How to calculate the pattern noise in sig-del modulator?

The attached figure from Fernando Medeiro's book: "Top-Down Design of High-Performance Sigma-Delta Modulators". It is about pattern noise for a first-order Sigma-Delta modulator with oversampling ratio M=64. The horizontal axis is "DC input level refered to Del/2". The Vertical axis is "in-band quantization error power(dB)."

But I don't know how to get such a figure by simulation. Any can help me? Thank in advance.

PLease reference on which page in the book this figure comes - I'll have a look in the evening, maybe I can help you with it..

Thank borodenkov.

The figure is on page 19, section 2.2.4 "Pattern-noise generation. Fernando didn't discuss much of this topic in his book. The figure was actually from one of his reference:
J. C. Candy and G. C. Temes, "Oversampling Delta-Sigma Converters", IEEE Press, 1992.

But I don't have this book.

Well, as far as I understood...

They apply a DC input (a constant value) to the input of the 1st modulator and look at its output. The modulator tries to average the input value and the output is a repetetative sequence - the quantization noise is not white but highly correlated with the input. The output PSD will have idle tones because the sequence has periodicity. The problem is that the quantization noise depends on the valur of the input (as shown in the figure). And the value of the noise power for some DC input values is much higher than the normally used prediction of Eq. 2.11. That means that the SNR and resolution of the modulator is also signal-dependent and lower than predicted.

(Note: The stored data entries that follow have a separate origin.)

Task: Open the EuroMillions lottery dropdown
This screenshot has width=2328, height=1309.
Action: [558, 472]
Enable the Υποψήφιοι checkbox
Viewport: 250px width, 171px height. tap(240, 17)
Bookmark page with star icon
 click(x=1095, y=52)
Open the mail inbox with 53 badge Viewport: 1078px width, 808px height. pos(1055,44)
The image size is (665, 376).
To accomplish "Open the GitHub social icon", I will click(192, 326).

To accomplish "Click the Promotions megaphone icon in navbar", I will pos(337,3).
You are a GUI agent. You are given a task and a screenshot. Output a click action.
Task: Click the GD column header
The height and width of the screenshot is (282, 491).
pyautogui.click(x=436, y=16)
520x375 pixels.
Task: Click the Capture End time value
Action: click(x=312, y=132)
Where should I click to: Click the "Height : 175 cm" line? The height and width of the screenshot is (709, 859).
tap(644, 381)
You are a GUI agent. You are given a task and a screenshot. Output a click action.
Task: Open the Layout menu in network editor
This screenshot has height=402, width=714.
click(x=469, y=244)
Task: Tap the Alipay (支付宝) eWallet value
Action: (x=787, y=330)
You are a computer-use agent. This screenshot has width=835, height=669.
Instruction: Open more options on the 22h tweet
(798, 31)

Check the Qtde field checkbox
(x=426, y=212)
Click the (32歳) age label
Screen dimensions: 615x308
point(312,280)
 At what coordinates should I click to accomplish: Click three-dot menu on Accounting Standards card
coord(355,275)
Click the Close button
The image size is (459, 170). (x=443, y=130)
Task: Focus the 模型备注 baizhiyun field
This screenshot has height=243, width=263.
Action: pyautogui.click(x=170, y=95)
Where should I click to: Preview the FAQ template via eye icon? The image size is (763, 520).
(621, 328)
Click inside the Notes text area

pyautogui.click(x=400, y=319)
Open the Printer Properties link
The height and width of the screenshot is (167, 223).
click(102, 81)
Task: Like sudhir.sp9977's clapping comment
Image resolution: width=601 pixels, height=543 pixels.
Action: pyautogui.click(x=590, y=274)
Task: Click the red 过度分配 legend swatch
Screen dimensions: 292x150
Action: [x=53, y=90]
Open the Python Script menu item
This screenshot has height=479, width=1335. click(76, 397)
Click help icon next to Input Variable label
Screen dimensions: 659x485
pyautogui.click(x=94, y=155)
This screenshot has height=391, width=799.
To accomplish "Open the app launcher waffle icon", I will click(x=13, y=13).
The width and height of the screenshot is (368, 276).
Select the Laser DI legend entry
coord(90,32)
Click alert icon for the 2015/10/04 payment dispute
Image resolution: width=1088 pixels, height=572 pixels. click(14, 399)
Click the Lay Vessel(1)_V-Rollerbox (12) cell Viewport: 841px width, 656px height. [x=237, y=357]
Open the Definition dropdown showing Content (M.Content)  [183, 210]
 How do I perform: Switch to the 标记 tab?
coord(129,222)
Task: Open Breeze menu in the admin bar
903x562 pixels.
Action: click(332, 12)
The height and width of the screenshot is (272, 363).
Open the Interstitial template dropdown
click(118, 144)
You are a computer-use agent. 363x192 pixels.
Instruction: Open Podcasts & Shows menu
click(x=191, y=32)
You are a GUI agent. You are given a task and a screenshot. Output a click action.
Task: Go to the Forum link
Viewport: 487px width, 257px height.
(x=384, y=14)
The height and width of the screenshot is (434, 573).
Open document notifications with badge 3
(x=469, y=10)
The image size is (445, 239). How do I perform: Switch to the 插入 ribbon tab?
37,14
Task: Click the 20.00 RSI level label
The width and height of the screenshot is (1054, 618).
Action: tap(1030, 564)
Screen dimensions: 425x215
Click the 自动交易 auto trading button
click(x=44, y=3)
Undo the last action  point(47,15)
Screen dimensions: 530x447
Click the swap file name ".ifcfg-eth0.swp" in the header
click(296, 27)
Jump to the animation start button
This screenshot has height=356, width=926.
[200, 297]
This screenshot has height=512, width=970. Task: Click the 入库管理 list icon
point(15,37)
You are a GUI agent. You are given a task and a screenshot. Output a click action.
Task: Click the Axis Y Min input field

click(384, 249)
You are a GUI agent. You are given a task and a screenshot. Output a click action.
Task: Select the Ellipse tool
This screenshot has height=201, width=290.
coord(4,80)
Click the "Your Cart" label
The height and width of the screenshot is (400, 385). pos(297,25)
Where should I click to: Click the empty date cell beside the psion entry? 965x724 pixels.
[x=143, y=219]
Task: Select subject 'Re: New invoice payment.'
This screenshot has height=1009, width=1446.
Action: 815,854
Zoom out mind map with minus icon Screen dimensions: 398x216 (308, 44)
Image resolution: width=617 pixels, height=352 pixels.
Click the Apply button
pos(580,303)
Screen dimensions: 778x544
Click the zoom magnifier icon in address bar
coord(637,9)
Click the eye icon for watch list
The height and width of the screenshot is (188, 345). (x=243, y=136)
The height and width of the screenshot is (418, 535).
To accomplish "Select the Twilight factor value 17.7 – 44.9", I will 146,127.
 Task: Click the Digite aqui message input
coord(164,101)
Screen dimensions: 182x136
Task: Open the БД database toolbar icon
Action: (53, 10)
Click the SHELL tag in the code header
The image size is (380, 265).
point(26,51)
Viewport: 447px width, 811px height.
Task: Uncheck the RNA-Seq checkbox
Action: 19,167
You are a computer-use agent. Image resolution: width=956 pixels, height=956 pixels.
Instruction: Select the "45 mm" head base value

If you are interested about idle tones, read the 3rd Chapter in the Yellow book by Norsworthy et al

How to simulate: build a simple behavioral model in MatlabSimulink/C using time difference equantions (or delay and summation blocks in Simulink). Then calculate the power of the quantization noise (output_signal - input_signal) for different inputs

Alex.

by the way,did you know the threary of Delta-Sigma using for other fields,just as voltage regulator &voltage reference.